Bayes theorem is a popular algorithm used for dynamic risk assessment. Meel and Seider [
6] applied Bayes theorem to dynamically update the estimates of accident probabilities, using near misses and incident data collected from similar systems. The hierarchical Bayesian model was applied to estimate the updated risk profile in [
7,
8]. In [
9], Bayes theorem was combined with a bow-tie model to assess and update the risk profile in a sugar refinery.

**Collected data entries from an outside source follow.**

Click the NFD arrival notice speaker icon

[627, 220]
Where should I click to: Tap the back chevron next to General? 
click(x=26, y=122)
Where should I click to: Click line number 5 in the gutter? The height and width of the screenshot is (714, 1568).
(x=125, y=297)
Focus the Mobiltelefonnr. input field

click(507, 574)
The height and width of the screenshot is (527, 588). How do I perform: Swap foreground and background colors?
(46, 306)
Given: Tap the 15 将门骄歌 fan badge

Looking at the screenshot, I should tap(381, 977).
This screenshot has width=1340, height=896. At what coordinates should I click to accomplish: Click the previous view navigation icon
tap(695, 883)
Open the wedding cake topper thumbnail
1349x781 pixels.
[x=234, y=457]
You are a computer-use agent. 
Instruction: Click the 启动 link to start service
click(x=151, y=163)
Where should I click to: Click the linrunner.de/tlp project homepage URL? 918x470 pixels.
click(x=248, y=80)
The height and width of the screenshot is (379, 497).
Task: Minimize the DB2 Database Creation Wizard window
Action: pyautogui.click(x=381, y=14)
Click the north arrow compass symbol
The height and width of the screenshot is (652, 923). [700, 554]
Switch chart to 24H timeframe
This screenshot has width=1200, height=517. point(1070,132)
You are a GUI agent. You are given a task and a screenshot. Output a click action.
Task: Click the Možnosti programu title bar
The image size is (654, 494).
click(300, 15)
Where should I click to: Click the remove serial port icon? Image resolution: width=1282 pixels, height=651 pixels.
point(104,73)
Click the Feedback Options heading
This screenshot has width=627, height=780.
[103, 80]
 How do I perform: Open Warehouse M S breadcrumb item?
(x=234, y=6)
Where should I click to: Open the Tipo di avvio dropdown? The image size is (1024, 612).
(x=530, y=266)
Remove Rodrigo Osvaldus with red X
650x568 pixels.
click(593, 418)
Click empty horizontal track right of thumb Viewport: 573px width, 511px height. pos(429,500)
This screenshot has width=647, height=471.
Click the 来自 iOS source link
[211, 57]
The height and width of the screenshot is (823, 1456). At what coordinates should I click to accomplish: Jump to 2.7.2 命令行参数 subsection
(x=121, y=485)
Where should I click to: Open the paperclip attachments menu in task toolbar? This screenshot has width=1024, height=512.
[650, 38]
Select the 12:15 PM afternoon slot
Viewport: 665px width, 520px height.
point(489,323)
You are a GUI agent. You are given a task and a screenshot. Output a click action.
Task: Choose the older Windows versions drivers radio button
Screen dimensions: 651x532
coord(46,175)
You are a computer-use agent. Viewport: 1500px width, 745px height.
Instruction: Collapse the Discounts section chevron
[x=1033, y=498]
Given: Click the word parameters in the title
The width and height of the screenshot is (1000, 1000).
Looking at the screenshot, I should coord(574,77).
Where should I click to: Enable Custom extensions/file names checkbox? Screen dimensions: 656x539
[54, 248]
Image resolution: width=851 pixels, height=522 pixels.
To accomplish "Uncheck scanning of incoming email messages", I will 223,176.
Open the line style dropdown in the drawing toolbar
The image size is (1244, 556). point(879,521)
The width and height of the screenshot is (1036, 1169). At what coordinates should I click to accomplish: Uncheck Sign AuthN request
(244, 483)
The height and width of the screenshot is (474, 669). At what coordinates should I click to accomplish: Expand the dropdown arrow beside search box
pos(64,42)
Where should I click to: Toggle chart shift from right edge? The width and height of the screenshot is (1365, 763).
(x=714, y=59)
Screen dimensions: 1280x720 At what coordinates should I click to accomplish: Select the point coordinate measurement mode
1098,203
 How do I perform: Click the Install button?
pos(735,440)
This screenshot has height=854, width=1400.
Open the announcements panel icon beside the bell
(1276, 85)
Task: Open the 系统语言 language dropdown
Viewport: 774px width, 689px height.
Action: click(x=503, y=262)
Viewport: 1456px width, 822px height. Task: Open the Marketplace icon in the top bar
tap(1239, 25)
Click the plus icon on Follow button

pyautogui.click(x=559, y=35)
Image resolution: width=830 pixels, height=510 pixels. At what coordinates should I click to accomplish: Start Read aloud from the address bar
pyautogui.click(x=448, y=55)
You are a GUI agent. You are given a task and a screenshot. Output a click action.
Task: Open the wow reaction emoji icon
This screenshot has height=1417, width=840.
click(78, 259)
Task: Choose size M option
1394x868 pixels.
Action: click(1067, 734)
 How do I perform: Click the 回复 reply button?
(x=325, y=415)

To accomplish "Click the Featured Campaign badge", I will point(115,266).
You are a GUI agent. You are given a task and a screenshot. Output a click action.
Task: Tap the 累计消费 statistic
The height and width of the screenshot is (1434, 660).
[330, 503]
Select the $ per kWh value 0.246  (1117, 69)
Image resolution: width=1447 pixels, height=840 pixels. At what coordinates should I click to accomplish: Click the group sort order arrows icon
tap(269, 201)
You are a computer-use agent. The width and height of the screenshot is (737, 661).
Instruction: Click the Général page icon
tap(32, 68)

Most existing dynamic risk assessment methods, as reviewed above, only use statistical data, i.e., count data of accidents or near misses (precursors) from similar systems, to update the estimated risk profile. A major drawback of these methods is that one must wait until accidents or near misses (precursors) occur before updating the estimation of the risk profile. Besides, statistical data are collected from similar systems, reflecting population characteristics but not fully accounting for the individual features of the target system.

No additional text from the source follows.